Bill Clinton Inspires Uganda Bill Clinton

President Clinton reunites with 14-year-old Bill Clinton, right, who was named after the president during his visit to Uganda in 1998.

Former President Bill Clinton is motivating another Bill Clinton to overcome the obstacles of poverty and achieve his dreams. The two Bill Clintons were reunited recently when President Clinton travelled to Uganda. They first met 14 years ago when a baby in a Ugandan village was named after the U.S. president because he was born on the same month Clinton first visited the East African country.

In 1998, President Clinton was photographed smiling as he held his young namesake in his arms. When he returned to Uganda last month to visit health and education projects supported by the Clinton Foundation, he asked to meet the boy again, according to Uganda's Daily Monitor newspaper.
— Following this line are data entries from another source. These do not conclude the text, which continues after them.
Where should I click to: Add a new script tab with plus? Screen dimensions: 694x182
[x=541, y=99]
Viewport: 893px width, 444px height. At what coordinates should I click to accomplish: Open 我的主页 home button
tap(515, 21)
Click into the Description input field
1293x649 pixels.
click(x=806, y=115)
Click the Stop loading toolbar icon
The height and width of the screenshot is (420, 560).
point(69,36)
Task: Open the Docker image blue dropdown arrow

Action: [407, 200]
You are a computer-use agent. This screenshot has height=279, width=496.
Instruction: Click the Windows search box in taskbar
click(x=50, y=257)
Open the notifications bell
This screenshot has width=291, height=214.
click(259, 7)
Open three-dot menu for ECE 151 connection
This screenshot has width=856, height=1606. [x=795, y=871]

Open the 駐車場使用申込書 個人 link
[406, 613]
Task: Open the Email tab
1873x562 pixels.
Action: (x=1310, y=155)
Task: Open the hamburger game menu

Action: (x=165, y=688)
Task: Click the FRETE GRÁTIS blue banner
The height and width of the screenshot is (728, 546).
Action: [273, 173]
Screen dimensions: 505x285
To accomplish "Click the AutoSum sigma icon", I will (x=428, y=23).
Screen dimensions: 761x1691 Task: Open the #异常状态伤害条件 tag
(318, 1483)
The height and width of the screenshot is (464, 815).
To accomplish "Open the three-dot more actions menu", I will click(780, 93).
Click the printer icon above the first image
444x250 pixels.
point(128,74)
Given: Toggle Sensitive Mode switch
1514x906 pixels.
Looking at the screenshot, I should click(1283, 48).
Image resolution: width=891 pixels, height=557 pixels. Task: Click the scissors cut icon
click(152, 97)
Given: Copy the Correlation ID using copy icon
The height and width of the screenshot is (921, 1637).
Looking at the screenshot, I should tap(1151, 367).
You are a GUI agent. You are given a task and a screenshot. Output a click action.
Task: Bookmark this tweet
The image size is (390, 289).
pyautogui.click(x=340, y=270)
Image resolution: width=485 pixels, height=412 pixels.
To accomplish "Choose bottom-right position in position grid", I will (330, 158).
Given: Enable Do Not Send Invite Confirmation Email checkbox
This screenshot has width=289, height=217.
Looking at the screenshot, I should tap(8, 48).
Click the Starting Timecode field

The 14-year-old boy, whose full name is Master Bill Clinton Kaligani, was then flown by helicopter to meet with the former president in his private plane in the town of Entebbe. It was Kaligani's first time to fly, and he told the newspaper he was thrilled to meet the man who encouraged him to stay focused on his dream of getting a medical degree.

"I feel good. He told me he also wanted me to be a doctor, that I should work hard and pass in my studies," said Kaligani.

Kaligani's mother said the former president promised to support the teen's dream by funding his education.

On Clinton's trip to Africa in July, he and daughter Chelsea visited organizations partnering with the Clinton Foundation to save and improve lives. In Uganda, they met with staff and students at the Building Tomorrow Academy which is providing education for students whose families cannot afford it. They also met with patients and employees at the Starkey Hearing Foundation working to provide hearing aides to people in developing countries. Their final stop was a medicine distribution center where they discussed the foundation's efforts to expand access to treatment for diarrhea, a major cause of child mortality in Africa.